Last edited: Oct 17, 2005
6. Oct 17, 2005

### Tom Mattson

Staff Emeritus
Have you taken Calculus I yet? The reason I'm asking is that you are forgetting a crucial step, and if you have had Calc I it should be obvious what that step is. Simply setting up a relationship isn't enough.

Do you know what I'm getting at?

7. Oct 17, 2005

### Staff: Mentor

Have you studied any calculus yet, in particular derivatives?

8. Oct 17, 2005

### suspenc3

Yes I have..forgot that ppart..oops.its been a long time since ive dealt with min problems

so..
d= [32km/h(t)]i + [4km/h(t)]j..Take the derivative with respect to d?

or am i just way off

Last edited: Oct 17, 2005
9. Oct 17, 2005

### Tom Mattson

Staff Emeritus
You're getting there. But you want to take the derivative with respect to t, not d.

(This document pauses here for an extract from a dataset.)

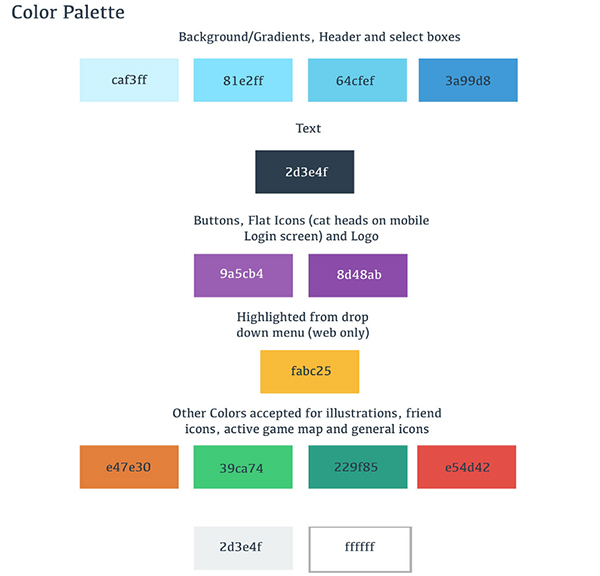Click the Other Colors accepted description text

I will now restore JamesR's post.

10. Oct 17, 2005

### suspenc3

yes this helps..but i still am a little fuzzy

r(t) = 32(t)i + 4(t)j...

0 = (radical of)[2(32t) + 2(4t)]

11. Oct 17, 2005

### Tom Mattson

Staff Emeritus
No, you have to take the derivative first, and then set it equal to zero. In order to take the derivative you have to use the Chain Rule:

$$\frac{d}{dx}[f(x)]^{\frac{1}{2}}=\frac{1}{2}\frac{f'(x)}{[f(x)]^{1/2}}$$

12. Oct 17, 2005

### suspenc3

R1(t) = {1/2[x(t)^2 + y(t)^2]^-1/2}{x(2t) + y(2t}

Ive been out of school for a few years..so im not sure if this is correct

...0=72/18t..I must have done something wrong here!

Last edited: Oct 17, 2005
13. Oct 18, 2005

### Tom Mattson

Staff Emeritus
I've started to work the problem myself, and I see that your starting point is wrong. It is close to being correct though.

You appear to have added the position vectors for A and B, when you should have subtracted them. The position of A relative to B is $\vec{r}_{AB}=\vec{r}_A-\vec{r}_B$.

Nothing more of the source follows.